------ Excerpted passage ------

This is one of the most striking scenes portrayed in "The Spectacle", a short documentary by Yasmin van Dorp. With little narration and no heavy-handed commentary, the film quietly observes tourists at iconic natural destinations as they chase the perfect image. What unfolds is both familiar and uncomfortable — a true reflection of modern tourism that forces a deeper question: have we started traveling to experience places, or simply to capture proof that we were there?

What the film reveals is a subtle but powerful shift. Travel, in many ways, has become a performance. Visitors arrive at well-known viewpoints and instinctively follow the same routine: step into position, strike a pose, capture the photo, and move on. Each person wants the moment to feel unique and personal, yet everyone is recreating the exact same image. The destination becomes a stage, and the traveler becomes the performer.

------ Data segment ------

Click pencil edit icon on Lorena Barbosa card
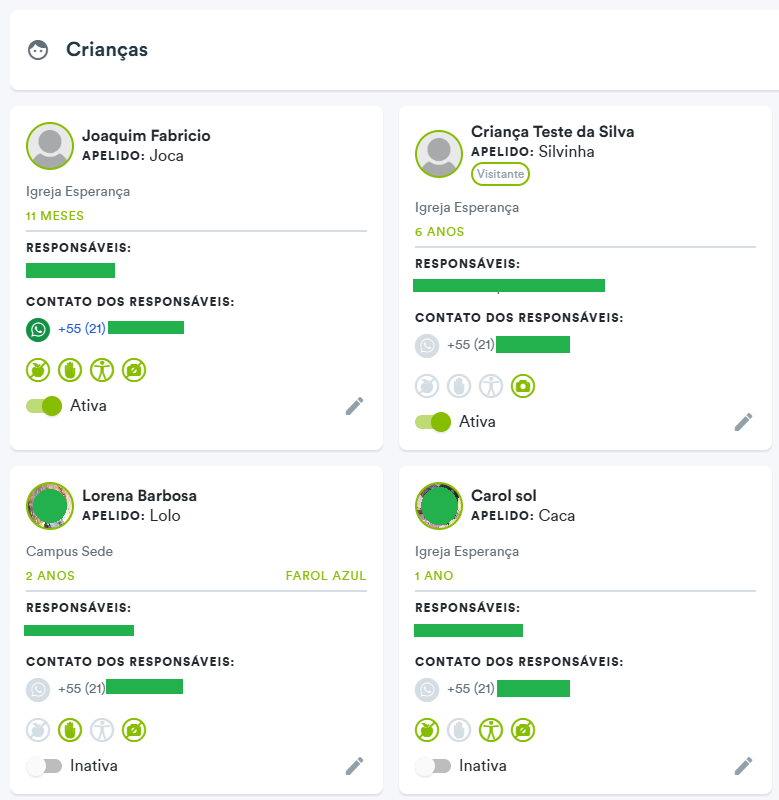 355,766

------

## Stated goal A
In the tourism passage, who made the short documentary "The Spectacle"?
## Stated goal B
Retype the tourism passage, starting at the words "What the film" and stopping after "becomes the performer.".
## Stated goal C
Extend the tourism passage past its last sentence.
The data above is separate material, apart from the tourism passage.

## Exercise result A
Yasmin van Dorp.

## Exercise result B
What the film reveals is a subtle but powerful shift. Travel, in many ways, has become a performance. Visitors arrive at well-known viewpoints and instinctively follow the same routine: step into position, strike a pose, capture the photo, and move on. Each person wants the moment to feel unique and personal, yet everyone is recreating the exact same image. The destination becomes a stage, and the traveler becomes the performer.

## Exercise result C
Social media has accelerated this transformation. Platforms like Instagram and TikTok have made travel highly visible and easily replicable. One beautiful image spreads, and suddenly thousands of people are chasing that same exact moment. The goal quietly shifts from experiencing a place to just reproducing an image of it and telling people you did.
As a result, many destinations are beginning to function more like photo sets than lived environments. Travelers interact with landscapes the way a filmmaker interacts with a backdrop: step into frame, capture the shot, and leave. Waterfalls become selfie locations, mountains become drone shots, and villages become aesthetics. What gets lost in the process is everything that actually gives a place meaning—the people, the traditions, and the cultural depth that can’t be reduced to a single frame.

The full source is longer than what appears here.